The granting of the Retention Licence is significant as it secures long-term tenure over the future Etango mine site and two satellite deposits.
The Retention Licence also provides Bannerman with the right to continue with exploration or development work, enabling the definitive feasibility study update work program to continue.
Importantly, in the current decade-low uranium price environment, a retention licence in Namibia does not impose any work or expenditure obligations.
Brandon Munro, CEO, commented: “A Retention Licence is the ideal tenure for the highly advanced Etango project.
“It ensures this world-class project can move quickly to a mining licence when the uranium price recovers and gives us maximum flexibility in the meantime.
A retention licence is designed for projects that are shovel ready but unable to commence mining due to a low prevailing commodity price – hence when commodity prices improve it can be moved to mining licence.

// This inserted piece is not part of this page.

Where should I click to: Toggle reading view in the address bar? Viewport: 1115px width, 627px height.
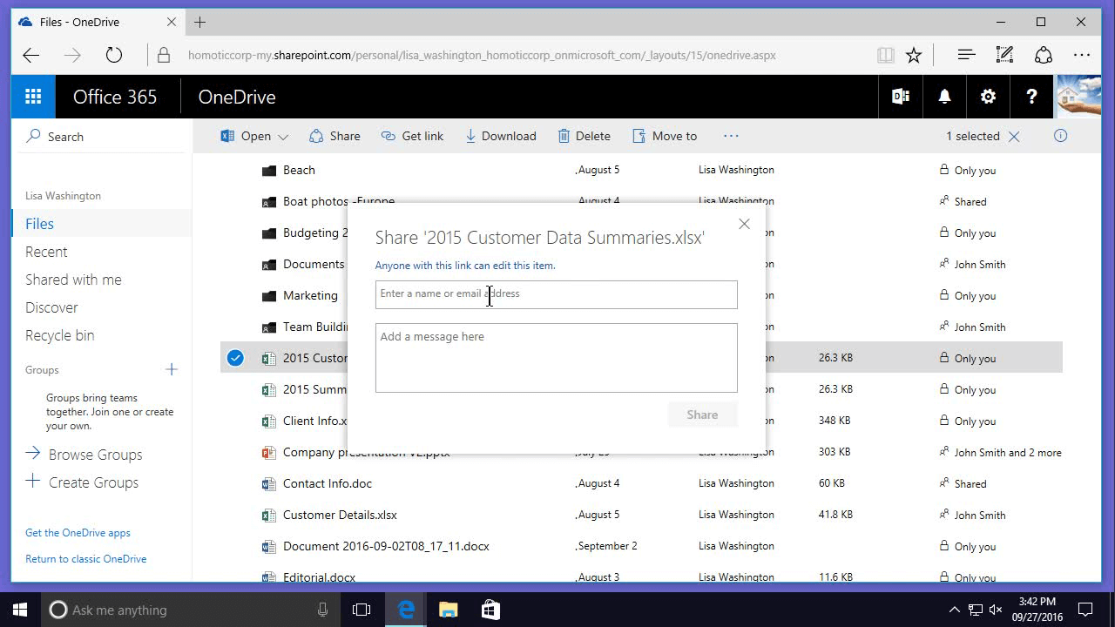point(885,54)
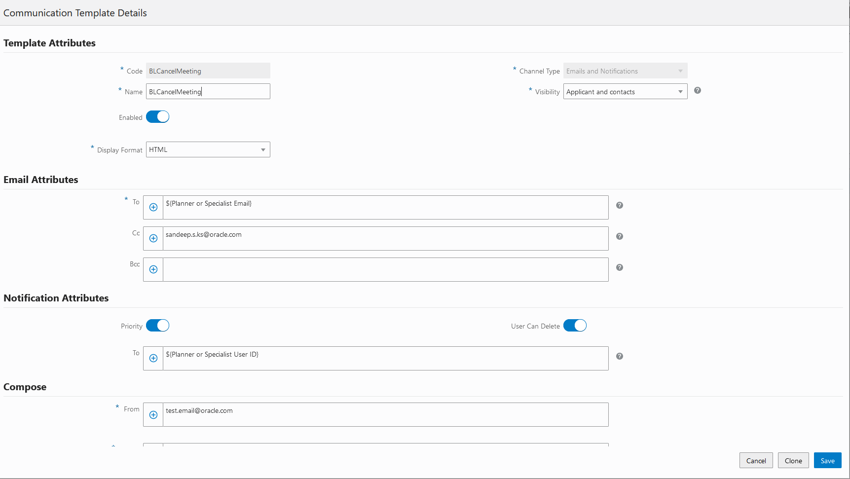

In this sense it provides Etango with an important bridge to a mining licence.
Munro added, “We are grateful for the continued support Bannerman receives from the Namibian government, the grant of this Retention Licence being the latest example.”
Retention Licence details
The Retention Licence covers a large area of 7,295 hectares, which includes the six kilometre long Etango ore body, two substantial satellite deposits at Hyena and Ondjamba and all planned mine infrastructure.
Accordingly, all of the project’s 271 million pounds of JORC-compliant uranium resources are secured under long-term tenure.
Under Namibian law, a Mineral Deposit Retention Licence may be granted to a project where all feasibility and other work has been completed to enable mining, however the commodity price does not currently support the profitable development of the project.
The applicant must demonstrate that the relevant commodity price is expected to improve sufficiently to enable profitable mining.
The Retention Licence is a neat interim solution for Bannerman, who applied for a mining licence during better times before Fukushima but were informed mid-2016 that the Namibian Minister of Mines and Energy intended to refuse to grant the licence, citing low uranium prices.
Bannerman is now perfectly positioned to move to a full mining licence once the uranium price recovers.
Etango Uranium Project
The Etango Uranium Project is ideally placed in Namibia, one of the world’s largest and most established uranium exporters.
Etango is located close to all necessary infrastructure and near to Rio Tinto Ltd’s (ASX:RIO) Rössing uranium mine, Paladin Energy Ltd’s (ASX:PDN) Langer Heinrich uranium mine and China General Nuclear Power Corp’s Husab uranium mine.
A Definitive Feasibility Study (DFS) completed in 2012 confirmed the technical, environmental and financial (at consensus long-term uranium prices) viability of a large open pit and heap leach operation.
Since 2015, Bannerman has conducted a large-scale heap leach demonstration program to provide further assurance to financing parties and generate process information.
Based on the DFS, production is expected to be 7-9 million pounds U3O8 per year for the first five years and 6-8 million pounds U3O8 per year thereafter. This rates Etango as the second largest undeveloped uranium mine globally, by scale of annual production.
Furthermore, the current mine life of 16 years has significant expansion potential through the conversion of existing Inferred Resource as well as the deposit being open at depth.